What you are asked to do :: Return every record below exactly as written, but leave out the pictures.

Material provided ::
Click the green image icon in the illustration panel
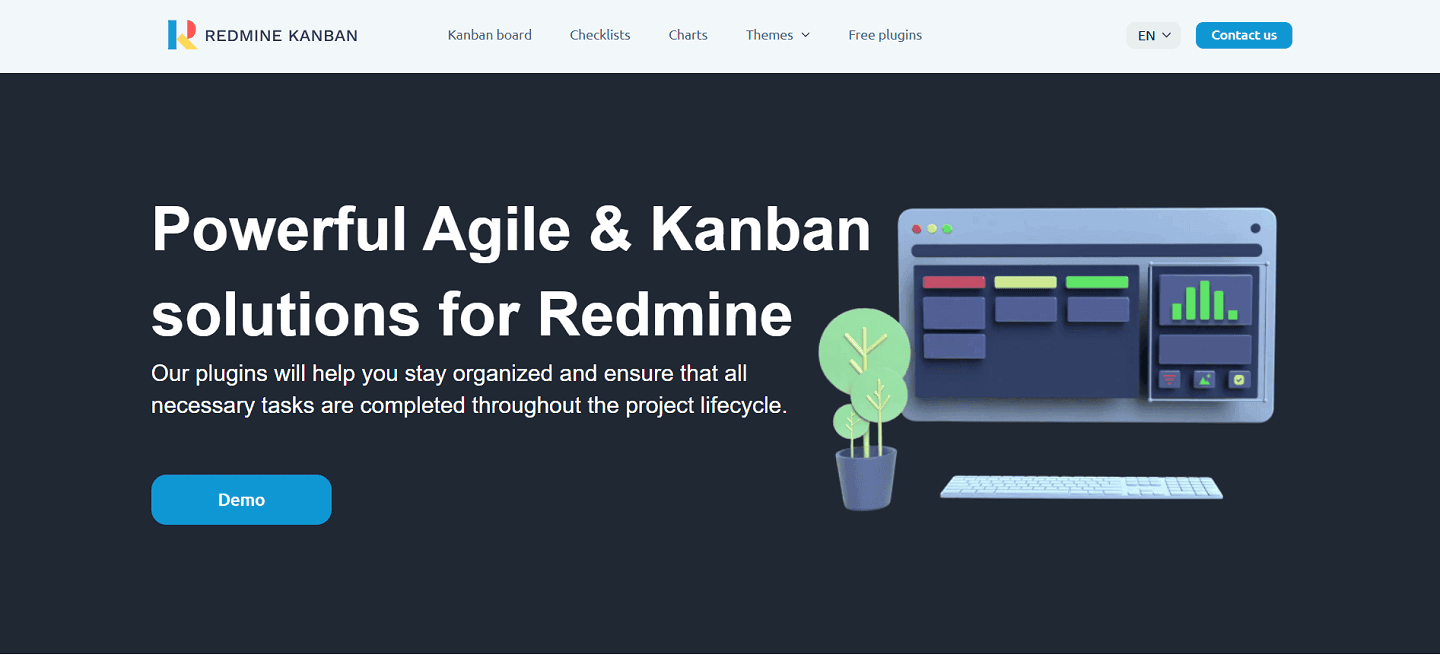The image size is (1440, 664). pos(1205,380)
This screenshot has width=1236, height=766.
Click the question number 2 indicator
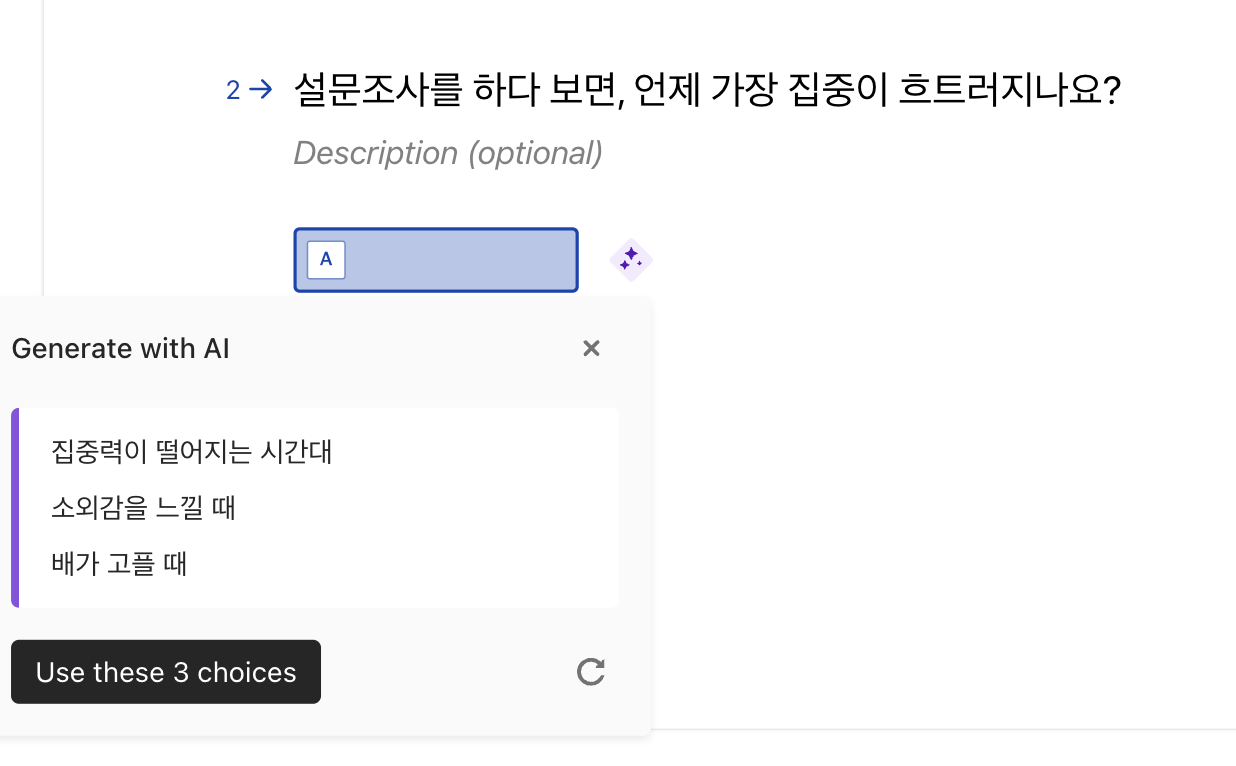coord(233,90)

Response box ::
Click the green image icon in the illustration panel
The image size is (1440, 664). pos(1205,380)
This screenshot has width=1236, height=766.
Click the question number 2 indicator
coord(233,90)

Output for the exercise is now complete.